Family, friends and dignitaries gathered in Magistrates' Court yesterday to celebrate the latest five graduates coming out of Bermuda's Drug Treatment Court (DTC) programme.

Dignitaries including Chief Justice Ian Kawaley, Senator and Junior Minister for National Security Jeff Baron, Attorney General Trevor Moniz, Director of Public Prosecutions Rory Field, and others applauded as the five men were commended for their commitment to the programme and had the criminal history that brought them under court supervision formally expunged.

The DTC is touted by those involved as the most effective court on the Island, with only seven percent of participants reoffending while in the programme.

The court addresses the “causal root of criminal behaviour” — addiction — in non-violent drug offenders which leads to a higher rate of success in rehabilitation.

The numbers show great progress in reducing recidivism for the criminally addicted, but the truest marker of success may be found in the stories the graduates told to those gathered.

While most spoke of the speed bumps they overcame to get to this point and the joy of being clean, one of the graduates, Kevin Howard, had a more philosophical and deterministic view.

“I'm a living testament,” Mr Howard told Magistrate Juan Wolffe, “if you want change, it's possible.

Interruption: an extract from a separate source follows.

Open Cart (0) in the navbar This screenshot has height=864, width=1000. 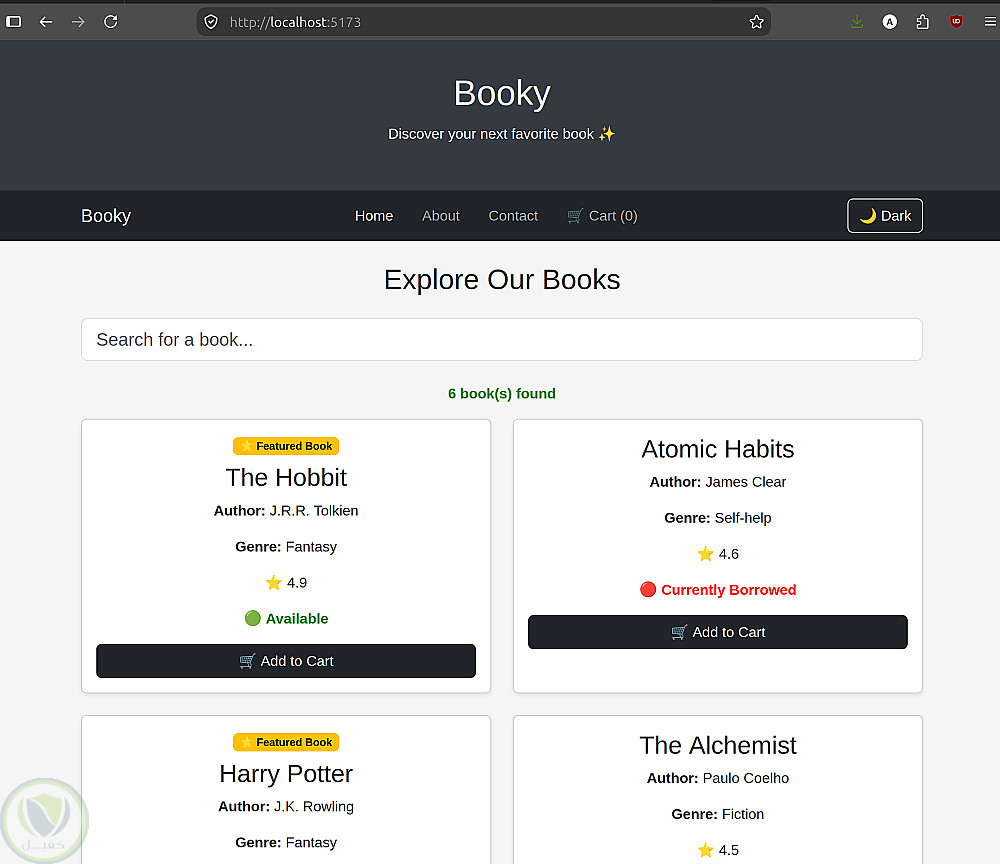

“You have to keep it simple and take it day by day. Tomorrow never really comes, [because] tomorrow is always today. I came from sitting here in orange.

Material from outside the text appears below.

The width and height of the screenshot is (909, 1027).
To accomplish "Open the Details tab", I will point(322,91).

“I wasn't a good candidate for [DTC], according to what you know of me and my past. When I did something I did it to the extreme. Today I do it in the opposite way.

“I find myself in a much better space, around much better people. I have a network of people that hold me accountable.”

Mr Howard and the four other graduates have all secured either permanent or temporary employment, are working proactively to mend damaged relationships and — perhaps most of all — are looking ahead to paying it forward.

One of the men, a serial thief, said that although he will never be able to replace the items he stole in order to feed his addiction, he has found untold pride and joy in volunteering and charity work.

In working with children suffering from autism, he said the simple act of putting a smile on their faces gave him a sense of pride he had never found before.

“They saw the work I was doing and they were just, ‘Wow'. I was proud of myself.”

Prosecutors and defence attorneys all spoke of the mens' journey, their “road to redemption” as Mr Wolffe put it, and offered words of encouragement to them and the current DTC clients gathered in the courtroom gallery alongside friends and family.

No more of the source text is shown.